● PROMPT 1
Repeat the entries below word for word, everything from the line that contains "Click Add Selected Websites button" down to the end of the entries, both ends included. Leave the pictures out of your answer.
-- BEGIN PASSAGE --
Re: Proposal for REST APIs for Iceberg table scans

Jack Ye Wed, 13 Dec 2023 13:30:00 -0800

After looking around, it seems like compared to OpenAPI, the AsyncAPI
protocol (https://www.asyncapi.com/) could be a better option to describe
streaming APIs. That might be one potential option, just put it out here.


-Jack

On Wed, Dec 13, 2023 at 11:52 AM Jack Ye <yezhao...@gmail.com> wrote:

> The current proposal definitely makes the server stateful. In our
> prototype we used other components like DynamoDB to keep track of states.
> If keeping it stateless is a tenant we can definitely make the proposal
> closer to that direction. Maybe one thing to make sure is, is this a core
> tenant of the REST spec? Today we do not even have an official reference
> implementation of the REST server, I feel it is hard to say what are the
> core tenants. Maybe we should create one?
>
> Pagination is a common issue in the REST spec. We also see similar
> limitations with other APIs like GetTables, GetNamespaces. When a catalog
> has many namespaces and tables it suffers from the same issue. It is also
> not ideal for use cases like web browsers, since typically you display a
> small page of results and do not need the full list immediately. So I feel
> we cannot really avoid some state to be kept for those use cases.
>
> Chunked response might be a good way to work around it. We also thought
> about using HTTP2. However, these options seem to be not very compatible
> with OpenAPI. We can do some further research in this domain, would really
> appreciate it if anyone has more insights and experience with OpenAPI that
> can provide some suggestions.
>
> -Jack
>
>
>
> On Tue, Dec 12, 2023 at 6:21 PM Renjie Liu <liurenjie2...@gmail.com>
> wrote:
>
>> Hi, Rahi and Jack:
>>
>> Thanks for raising this.
>>
>> My question is that the pagination and sharding will make the rest server
>> stateful, e.g. a sequence of calls is required to go to the same server. In
>> this case, how do we ensure the scalability of the rest server?
>>
>>
>> On Wed, Dec 13, 2023 at 4:09 AM Fokko Driesprong <fo...@apache.org>
>> wrote:
>>
>>> Hey Rahil and Jack,
>>>
>>> Thanks for bringing this up. Ryan and I also discussed this briefly in
>>> the early days of PyIceberg and it would have helped a lot in the speed of
>>> development. We went for the traditional approach because that would also
>>> support all the other catalogs, but now that the REST catalog is taking
>>> off, I think it still makes a lot of sense to get it in.
>>>
>>> I do share the concern raised Ryan around the concepts of shards and
>>> pagination. For PyIceberg (but also for Go, Rust, and DuckDB) that are
>>> living in a single process today the concept of shards doesn't add value. I
>>> see your concern with long-running jobs, but for the non-distributed cases,
>>> it will add additional complexity.
-- END PASSAGE --
● PROMPT 2
Name every project that the email thread describes as living in a single process today.
-- BEGIN DATA EXTRACT --
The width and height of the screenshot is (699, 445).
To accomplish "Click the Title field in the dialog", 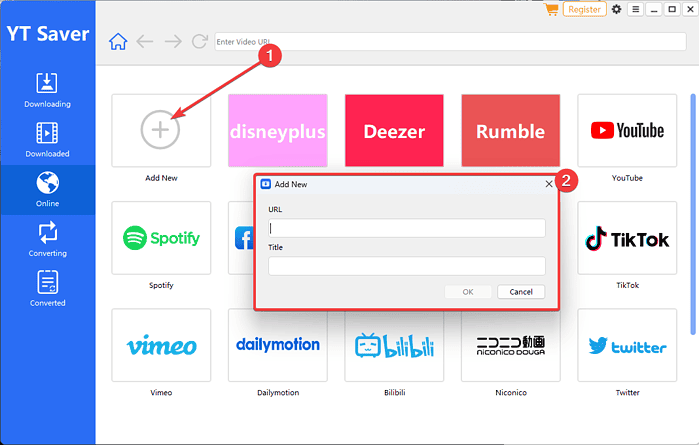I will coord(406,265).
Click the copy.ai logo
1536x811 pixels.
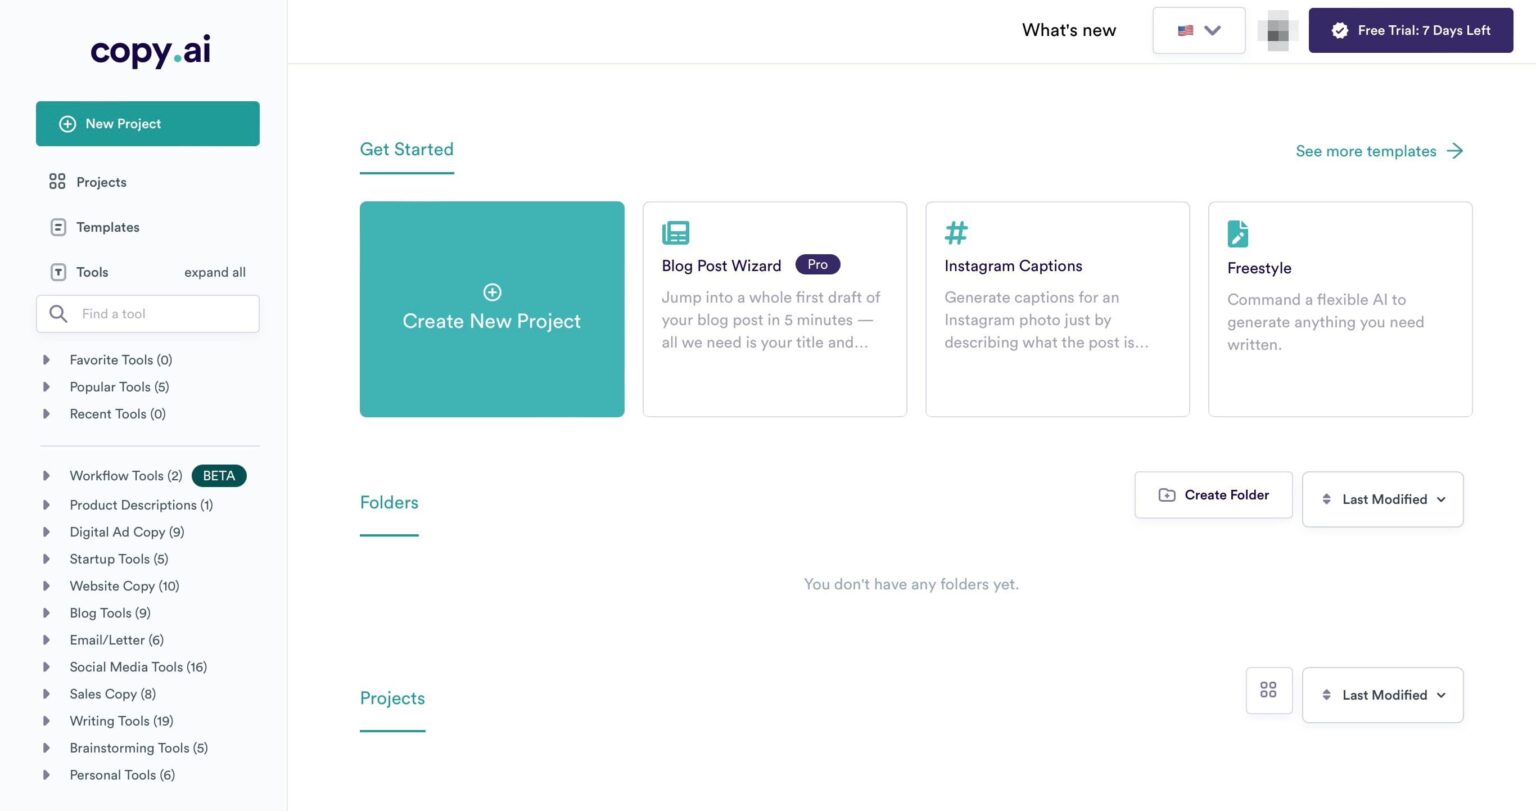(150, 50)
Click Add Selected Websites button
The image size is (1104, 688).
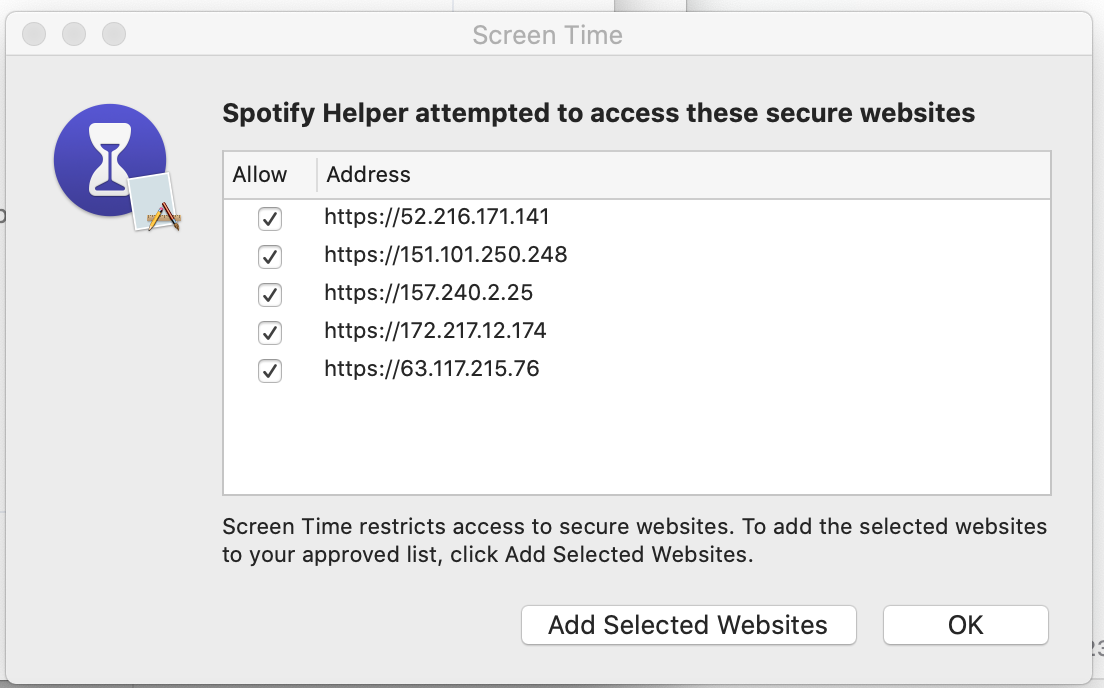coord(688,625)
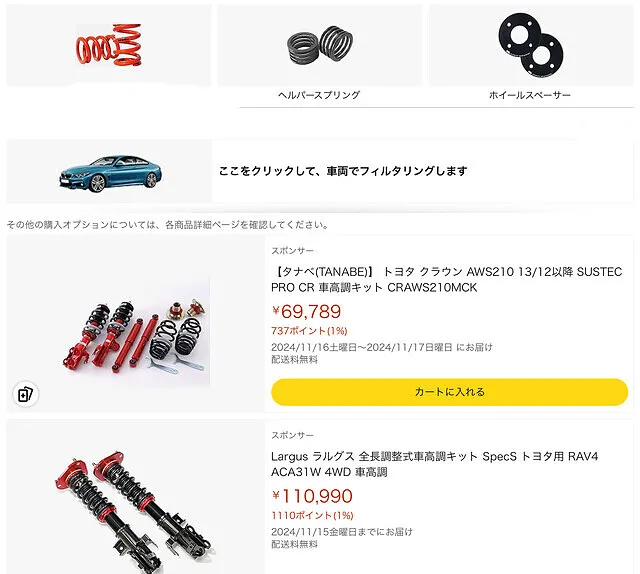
-- END DATA EXTRACT --
● EXPECTED ANSWER 1
Click Add Selected Websites button
The image size is (1104, 688).
coord(688,625)

● EXPECTED ANSWER 2
PyIceberg, Go, Rust, DuckDB